-- START --

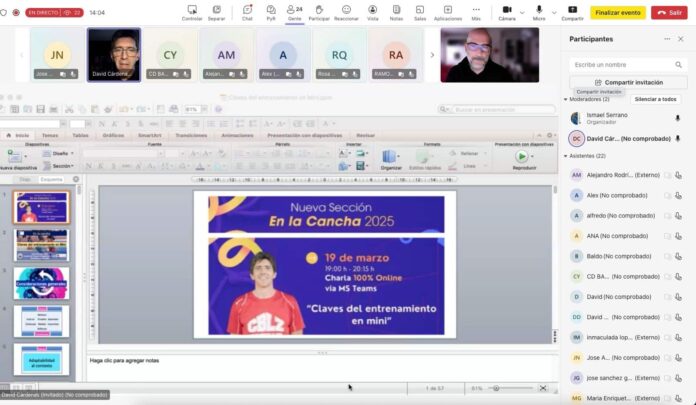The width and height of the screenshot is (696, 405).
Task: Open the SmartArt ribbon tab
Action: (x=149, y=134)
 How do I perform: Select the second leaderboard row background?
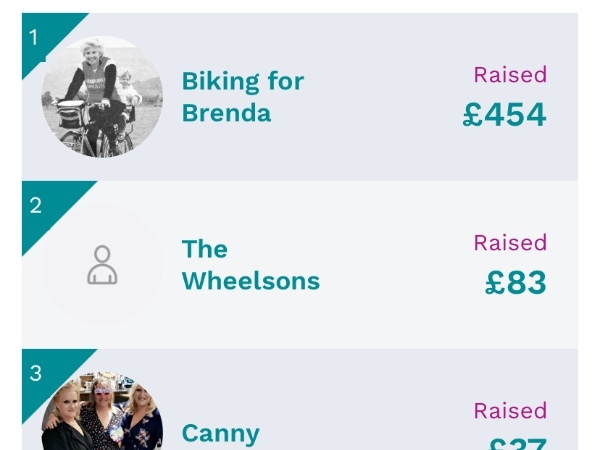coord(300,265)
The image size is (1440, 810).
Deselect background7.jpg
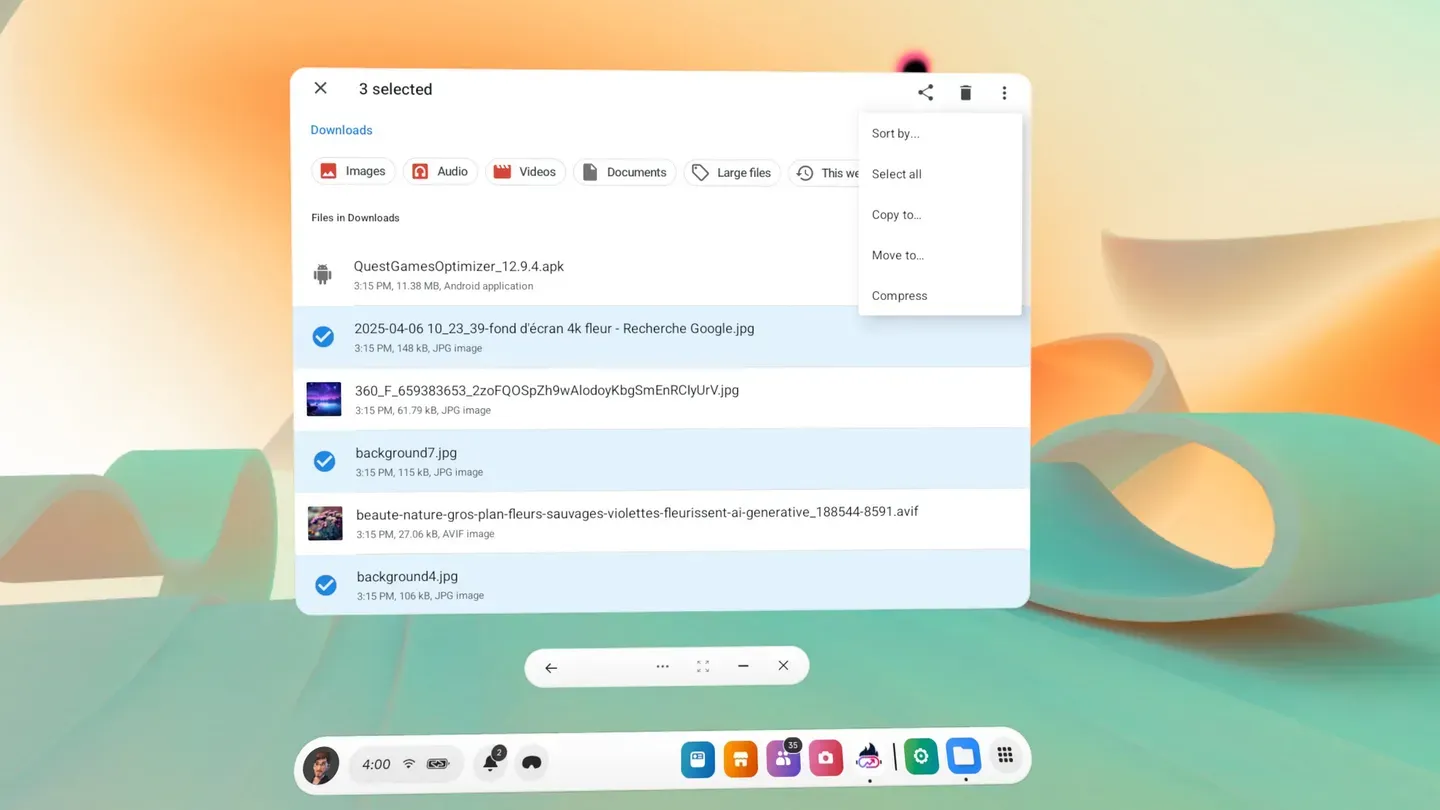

-- END --
-- START --

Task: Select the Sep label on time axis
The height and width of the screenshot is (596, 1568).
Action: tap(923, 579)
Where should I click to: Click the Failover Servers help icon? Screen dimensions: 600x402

-- END --

» **YOUR TASK**
Return the lines of the material starting at the line containing "How do I perform: Select" and ending at the line containing "Deselect background7.jpg", both included, copied word for word. Leave the pictures out of your answer.

» **THE RESULT**
 How do I perform: Select the second leaderboard row background?
coord(300,265)
The image size is (1440, 810).
Deselect background7.jpg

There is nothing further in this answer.